The principal determinism of the sequence of intervals between simple numbers allows one to make accurate calculations of the coding efficiency by one or another method. In particular, small (and rather chaotic) sketches made it possible to draw a fundamental conclusion about the advantages of coding sixes over triples, and about the advantages of the proposed method over trivial codes of variable length (fig.12):
However, the annoying highs of the red graphics transparently hints that there may be other coding methods that would make the graph even flatter.
Another direction suggests checking the frequency of consecutive intervals. From general considerations: since the most common in the population of prime numbers are the intervals 6, 12, and 18, then they will probably also be more often found in pairs (doublets), triples (triplets), and similar combinations of intervals. If the repeatability of doublets (and maybe even triplets ... well, all of a sudden!) Turns out to be statistically significant in the total mass of intervals, then it will make sense to translate them into some separate code.

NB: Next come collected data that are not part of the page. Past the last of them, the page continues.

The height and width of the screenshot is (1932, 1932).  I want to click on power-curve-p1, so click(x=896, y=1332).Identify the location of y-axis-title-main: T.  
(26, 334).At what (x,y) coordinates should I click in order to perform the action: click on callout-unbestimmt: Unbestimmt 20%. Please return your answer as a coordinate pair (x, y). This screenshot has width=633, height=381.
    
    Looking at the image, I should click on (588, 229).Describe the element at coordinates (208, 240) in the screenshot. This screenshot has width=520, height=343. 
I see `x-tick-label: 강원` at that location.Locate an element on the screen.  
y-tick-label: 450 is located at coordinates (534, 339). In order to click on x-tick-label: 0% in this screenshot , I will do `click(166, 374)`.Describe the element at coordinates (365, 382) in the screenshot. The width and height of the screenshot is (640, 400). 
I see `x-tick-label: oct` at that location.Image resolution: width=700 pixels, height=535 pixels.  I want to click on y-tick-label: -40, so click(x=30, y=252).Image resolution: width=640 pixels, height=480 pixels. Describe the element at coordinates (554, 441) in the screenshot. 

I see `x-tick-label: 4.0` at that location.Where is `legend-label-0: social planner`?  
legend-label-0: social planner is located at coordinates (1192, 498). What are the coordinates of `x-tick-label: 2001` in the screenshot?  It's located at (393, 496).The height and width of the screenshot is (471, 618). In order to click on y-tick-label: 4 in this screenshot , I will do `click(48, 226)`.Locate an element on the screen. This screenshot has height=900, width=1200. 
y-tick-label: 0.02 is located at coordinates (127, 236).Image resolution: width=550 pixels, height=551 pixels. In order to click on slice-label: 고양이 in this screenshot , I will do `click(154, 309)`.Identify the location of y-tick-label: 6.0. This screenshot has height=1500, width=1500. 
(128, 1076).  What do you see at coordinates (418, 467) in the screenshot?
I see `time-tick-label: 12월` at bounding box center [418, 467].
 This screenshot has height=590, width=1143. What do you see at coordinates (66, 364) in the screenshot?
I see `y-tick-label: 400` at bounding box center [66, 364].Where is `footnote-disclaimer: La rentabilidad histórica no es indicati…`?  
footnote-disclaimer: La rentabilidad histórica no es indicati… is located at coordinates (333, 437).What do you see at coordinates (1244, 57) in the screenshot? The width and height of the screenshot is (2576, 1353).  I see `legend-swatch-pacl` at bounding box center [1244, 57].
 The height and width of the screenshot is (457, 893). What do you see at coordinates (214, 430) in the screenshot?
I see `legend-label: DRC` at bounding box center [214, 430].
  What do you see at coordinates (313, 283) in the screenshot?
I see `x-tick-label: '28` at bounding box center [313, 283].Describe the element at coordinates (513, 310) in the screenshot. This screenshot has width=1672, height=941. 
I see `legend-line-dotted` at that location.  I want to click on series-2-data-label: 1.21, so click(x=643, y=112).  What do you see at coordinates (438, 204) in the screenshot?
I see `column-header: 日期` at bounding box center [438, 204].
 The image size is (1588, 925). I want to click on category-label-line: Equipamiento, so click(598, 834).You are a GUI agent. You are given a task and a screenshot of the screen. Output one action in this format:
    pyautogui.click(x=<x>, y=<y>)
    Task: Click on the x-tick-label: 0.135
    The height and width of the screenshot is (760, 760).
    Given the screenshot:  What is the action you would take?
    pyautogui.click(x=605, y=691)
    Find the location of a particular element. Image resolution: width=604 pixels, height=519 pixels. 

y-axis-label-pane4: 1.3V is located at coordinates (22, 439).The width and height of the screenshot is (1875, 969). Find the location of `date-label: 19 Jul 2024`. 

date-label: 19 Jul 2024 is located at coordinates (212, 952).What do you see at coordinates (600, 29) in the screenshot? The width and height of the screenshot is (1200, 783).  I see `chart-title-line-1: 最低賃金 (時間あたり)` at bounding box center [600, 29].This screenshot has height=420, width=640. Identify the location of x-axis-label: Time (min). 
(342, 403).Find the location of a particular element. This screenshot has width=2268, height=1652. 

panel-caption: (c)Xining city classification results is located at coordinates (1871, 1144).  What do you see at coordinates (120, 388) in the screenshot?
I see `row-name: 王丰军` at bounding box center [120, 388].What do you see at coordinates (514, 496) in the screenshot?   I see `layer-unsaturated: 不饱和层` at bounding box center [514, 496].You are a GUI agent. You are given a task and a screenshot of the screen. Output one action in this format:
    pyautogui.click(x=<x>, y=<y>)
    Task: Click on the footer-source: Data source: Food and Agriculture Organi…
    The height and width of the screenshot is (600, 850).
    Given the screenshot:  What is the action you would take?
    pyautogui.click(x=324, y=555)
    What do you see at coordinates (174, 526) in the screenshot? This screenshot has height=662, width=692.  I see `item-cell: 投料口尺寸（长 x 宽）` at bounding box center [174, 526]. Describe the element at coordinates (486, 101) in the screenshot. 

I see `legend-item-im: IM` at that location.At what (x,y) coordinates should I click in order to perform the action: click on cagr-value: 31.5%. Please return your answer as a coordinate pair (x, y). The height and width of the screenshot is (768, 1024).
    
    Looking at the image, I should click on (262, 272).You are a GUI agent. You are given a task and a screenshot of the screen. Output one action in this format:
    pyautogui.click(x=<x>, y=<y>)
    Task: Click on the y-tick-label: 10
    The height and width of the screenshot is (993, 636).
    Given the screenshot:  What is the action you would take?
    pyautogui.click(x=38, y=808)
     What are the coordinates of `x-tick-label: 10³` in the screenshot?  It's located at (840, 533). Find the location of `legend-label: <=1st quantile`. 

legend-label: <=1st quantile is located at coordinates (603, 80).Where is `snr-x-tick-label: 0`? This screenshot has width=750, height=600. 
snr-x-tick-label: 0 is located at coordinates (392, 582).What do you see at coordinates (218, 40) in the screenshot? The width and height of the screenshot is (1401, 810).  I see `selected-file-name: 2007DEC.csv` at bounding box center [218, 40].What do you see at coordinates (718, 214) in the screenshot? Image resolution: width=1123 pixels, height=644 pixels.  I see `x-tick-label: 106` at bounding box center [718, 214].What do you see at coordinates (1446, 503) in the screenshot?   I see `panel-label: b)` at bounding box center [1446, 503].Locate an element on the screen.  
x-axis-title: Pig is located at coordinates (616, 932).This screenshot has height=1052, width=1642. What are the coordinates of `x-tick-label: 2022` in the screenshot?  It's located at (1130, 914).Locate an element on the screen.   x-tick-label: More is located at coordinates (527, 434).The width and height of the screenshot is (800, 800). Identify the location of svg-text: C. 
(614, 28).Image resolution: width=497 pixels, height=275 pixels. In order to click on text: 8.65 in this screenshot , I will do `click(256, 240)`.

A full-scale experiment does reveal some predominance of individual doublets over others. However, if absolute leadership is expected in a pair (6,6)
- 1.37% of all doublets - then the other winners of this rating are much less obvious:
And since the doublet (6,6)
symmetric, and all the remaining doublets are asymmetric and are found in the rating by mirror twins with the same frequency, it seems that the record record of the doublet (6,6)
in this series should be divided in half between indistinguishable doubles (6,6)
and (6,6)
, which brings with them 0.68% far down, beyond the border of the prize list. And this once again confirms the observation that no true guesses regarding prime numbers are possible without surprises.
The statistics of triplets also demonstrates the leadership of such triples of intervals that do not quite fit into the speculative assumption emanating from the highest frequency of the intervals 6, 12, 18. In decreasing order of popularity, the leaders of the frequency among triplets are as follows:
etc.
I am afraid, however, that the results of my speculations will be of interest to not so much programmers, perhaps mathematicians, because of the unexpectedness of the proofs introduced by practice into intuitive guesses. It is unlikely that any significant dividend in favor of a further increase in the compression ratio will be able to squeeze the frequency out of the mentioned percentages, while the complexity of the algorithm threatens to grow very significantly.
It was already noted above that the growth of the maximum value of the intervals in connection with the digit capacity of primes is very, very slow. In particular, from Fig. 6, it can be seen that the interval between any prime numbers that can be represented in a 64-bit unsigned integer format will certainly be less than 1600.
The described implementation allows you to properly pack and unpack any 18-bit interval values (in fact, the first packaging error occurs with an input interval of 442358). I do not have enough imagination to assume that the database of intervals of prime numbers is capable of growing to similar values: offhand it is somewhere around 100-bit integers, and it’s more accurate to calculate laziness. In the fire case, to expand the range of intervals at times will be easy.